I’m on a real downer.
Ali

Hi Ali

If I could hold your hand or give you a hug I would be there. Sometimes I think God tests us for something only He knows about in the future but doesn’t it make things really hard in the here and now. Why some people sail through their lives with hardly any problems and then others get everything including the kitchen sink thrown at them I do not know. It always seems to be all at once too.

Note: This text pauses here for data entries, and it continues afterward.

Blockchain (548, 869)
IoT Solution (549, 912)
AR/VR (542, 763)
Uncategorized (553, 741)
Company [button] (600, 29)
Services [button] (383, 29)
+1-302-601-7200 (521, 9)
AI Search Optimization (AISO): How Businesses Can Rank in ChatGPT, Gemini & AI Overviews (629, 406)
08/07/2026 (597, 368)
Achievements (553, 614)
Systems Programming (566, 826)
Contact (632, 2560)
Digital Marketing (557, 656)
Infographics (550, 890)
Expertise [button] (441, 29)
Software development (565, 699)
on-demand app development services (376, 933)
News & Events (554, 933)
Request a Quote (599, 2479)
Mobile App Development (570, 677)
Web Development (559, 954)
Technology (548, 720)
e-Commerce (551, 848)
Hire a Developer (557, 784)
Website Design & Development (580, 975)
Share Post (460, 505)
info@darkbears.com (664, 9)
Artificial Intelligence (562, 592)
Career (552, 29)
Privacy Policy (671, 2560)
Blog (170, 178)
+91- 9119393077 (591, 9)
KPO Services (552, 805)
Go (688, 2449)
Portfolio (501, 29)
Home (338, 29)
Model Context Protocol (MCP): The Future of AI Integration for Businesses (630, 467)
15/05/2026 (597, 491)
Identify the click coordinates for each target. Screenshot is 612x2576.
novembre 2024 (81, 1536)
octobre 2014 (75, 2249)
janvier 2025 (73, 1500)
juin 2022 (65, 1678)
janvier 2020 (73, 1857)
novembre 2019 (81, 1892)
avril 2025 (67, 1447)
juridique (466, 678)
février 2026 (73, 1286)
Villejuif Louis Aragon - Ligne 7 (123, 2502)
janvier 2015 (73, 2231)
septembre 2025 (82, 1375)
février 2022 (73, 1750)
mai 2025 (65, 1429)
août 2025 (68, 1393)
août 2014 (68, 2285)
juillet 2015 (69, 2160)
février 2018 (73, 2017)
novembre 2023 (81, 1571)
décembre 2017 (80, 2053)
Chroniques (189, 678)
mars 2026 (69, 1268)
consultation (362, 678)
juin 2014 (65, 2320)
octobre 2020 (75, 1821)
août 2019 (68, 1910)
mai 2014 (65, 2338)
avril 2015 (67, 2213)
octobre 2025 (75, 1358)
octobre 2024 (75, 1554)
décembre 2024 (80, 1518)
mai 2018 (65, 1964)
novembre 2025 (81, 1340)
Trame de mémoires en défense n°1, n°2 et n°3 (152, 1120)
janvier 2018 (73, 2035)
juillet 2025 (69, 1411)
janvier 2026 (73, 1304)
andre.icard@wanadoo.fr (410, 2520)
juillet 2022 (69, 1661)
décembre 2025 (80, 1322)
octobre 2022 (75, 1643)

Just try to think that tomorrow is another day and hopefully it will be a little better, if not then there is the day after that. Sooner or later you WILL get it sorted, you WILL feel better and you WILL do the things you want to, maybe not as you wished but in a different way, just keep pushing and pushing until you are happy with what is being offered to help you. When you hit rock bottom there is only one way to go and that’s UP. I am trying to send positive thoughts to you - keep talking to us it really does help.

Love Jan

Hi Ruth,
Thanks for your hugs and thoughts. I knew you would understand the frustration I feel.
Love Ali

Hi Jan
Yes, I know God’s plans will become clear eventually and I search for peace there. I know there is light at the end of this tunnel, I just can’t see it yet so in the dark I reach for your hand and find comfort in your positive thoughts.